Thursday, January 4, 2018
An Untinctured Heraldic Ceiling Boss
Not every ceiling boss in St. Michael's Church in Linlithgow, Scotland, is as colorful as some of those already posted in this blog. Indeed, some of them look like they are showing their age.
This one, for example, though carefully carved with a lot of detail, appears to be a little worn (making one wonder, how much wear can there really be to something on the underside of a very high ceiling?
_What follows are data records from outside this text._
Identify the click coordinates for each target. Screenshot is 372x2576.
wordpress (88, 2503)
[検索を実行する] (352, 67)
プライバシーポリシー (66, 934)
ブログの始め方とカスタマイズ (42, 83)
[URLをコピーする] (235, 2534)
It's not like people are walking on or touching it all the time) and completely without color.
A little research, though, leads me to believe that it is a representation of the arms of Melville, Gules three crescents argent within a bordure argent charged with eight roses gules.
Yes, I know that there are ten roses shown on the bordure here, but it isn't uncommon to find depictions of arms where the number of charges, especially on a peripheral charge like a bordure or surrounding a central charge, vary. One example of this that I have run across is the different depictions of the arms of member of the Hutchinson family of colonial Boston, Massachusetts, whose lion is shown within a varying number of crosses crosslet: eight, nine, ten, twelve, thirteen (all more or less "in orle") (see a few examples below), and even semy, depending upon the artist.
So I do not find it at all surprising that someone may have placed ten rather than eight roses on a bordure, as on the ceiling boss here. Just sayin'.